We’re implementing AWS Glue Zero-ETL integration to replicate SAP OData entities into Redshift Serverless for our analytics warehouse. The integration creates tables automatically, but we’re seeing poor query performance on date-range filters.
The Zero-ETL Object Settings in Glue seem to auto-generate partition keys based on source schema, but they don’t align with our query patterns. Our SAP OData source has fields like CREATED_DATE, MODIFIED_DATE, and FISCAL_PERIOD, but Glue is partitioning by a generic row_id field instead.
-- Current auto-generated structure
CREATE TABLE sap_orders (
row_id BIGINT SORTKEY,
created_date TIMESTAMP,
...
)
Queries filtering by created_date are doing full table scans. We need to understand how to configure Zero-ETL Object Settings to respect our SAP source schema mapping and create proper partition strategies for time-series data. Is there a way to influence the automatic table creation to optimize for our query performance needs?
Thanks for the MV suggestion, but that defeats the purpose of real-time integration. We need the data available immediately after SAP changes. The Glue Data Catalog shows all the SAP OData fields correctly, including CREATED_DATE with proper timestamp type. The issue is specifically in how Zero-ETL Object Settings translates this to Redshift table definitions.
Look into the Redshift data sharing capabilities combined with transformation views. Here’s what works:
- Let Zero-ETL create the base tables with default settings - don’t fight the automation
- Enable automatic table optimization on your Redshift Serverless namespace
- Create a separate schema with transformation views that implement proper sort keys
- Use query rewriting or application-level routing to target the optimized views
For SAP OData source schema mapping, you need to verify the OData metadata is correctly exposing temporal fields. Check the Glue connection’s schema inference settings - there’s an option to override automatic type detection.

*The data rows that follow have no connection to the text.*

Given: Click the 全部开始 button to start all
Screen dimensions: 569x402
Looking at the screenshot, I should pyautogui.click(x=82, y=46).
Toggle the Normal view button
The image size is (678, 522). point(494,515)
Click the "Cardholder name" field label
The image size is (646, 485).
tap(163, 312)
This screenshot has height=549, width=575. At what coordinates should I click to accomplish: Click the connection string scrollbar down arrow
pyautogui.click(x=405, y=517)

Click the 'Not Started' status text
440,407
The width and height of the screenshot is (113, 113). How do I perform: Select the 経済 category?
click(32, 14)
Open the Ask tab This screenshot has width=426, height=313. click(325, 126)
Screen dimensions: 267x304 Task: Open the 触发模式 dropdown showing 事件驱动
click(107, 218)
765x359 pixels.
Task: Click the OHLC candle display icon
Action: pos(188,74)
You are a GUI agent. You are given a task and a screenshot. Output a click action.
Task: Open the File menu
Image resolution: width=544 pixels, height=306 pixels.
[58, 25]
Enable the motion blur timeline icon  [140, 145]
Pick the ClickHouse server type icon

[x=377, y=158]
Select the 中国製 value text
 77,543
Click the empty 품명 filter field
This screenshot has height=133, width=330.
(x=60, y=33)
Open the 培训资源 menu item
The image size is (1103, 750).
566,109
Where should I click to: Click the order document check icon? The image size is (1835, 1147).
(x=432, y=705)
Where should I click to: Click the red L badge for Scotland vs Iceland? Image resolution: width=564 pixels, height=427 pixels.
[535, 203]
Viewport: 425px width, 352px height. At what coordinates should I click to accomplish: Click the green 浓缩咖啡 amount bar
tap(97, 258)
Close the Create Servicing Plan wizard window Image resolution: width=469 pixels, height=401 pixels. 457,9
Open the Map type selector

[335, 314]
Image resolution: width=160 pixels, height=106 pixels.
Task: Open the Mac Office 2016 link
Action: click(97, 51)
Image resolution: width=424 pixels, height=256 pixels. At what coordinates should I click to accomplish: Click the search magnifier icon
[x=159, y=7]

Regarding partition strategy for Redshift Serverless, remember it doesn’t use traditional partitioning like S3. Instead focus on:
- SORTKEY on created_date for range queries
- DISTKEY on frequently joined columns
- Enable automatic table optimization to let Redshift learn patterns
For Zero-ETL Object Settings configuration, the key is in the Glue connection properties:
"TableSettings": {
"SortKeyColumns": ["created_date"],
"DistributionStyle": "AUTO"
}
Add this to your Zero-ETL integration configuration. It’s not well documented but the Glue API supports passing Redshift-specific hints through the integration settings.
Query performance optimization requires a multi-layer approach:
- Set proper sort keys at table creation (via settings above)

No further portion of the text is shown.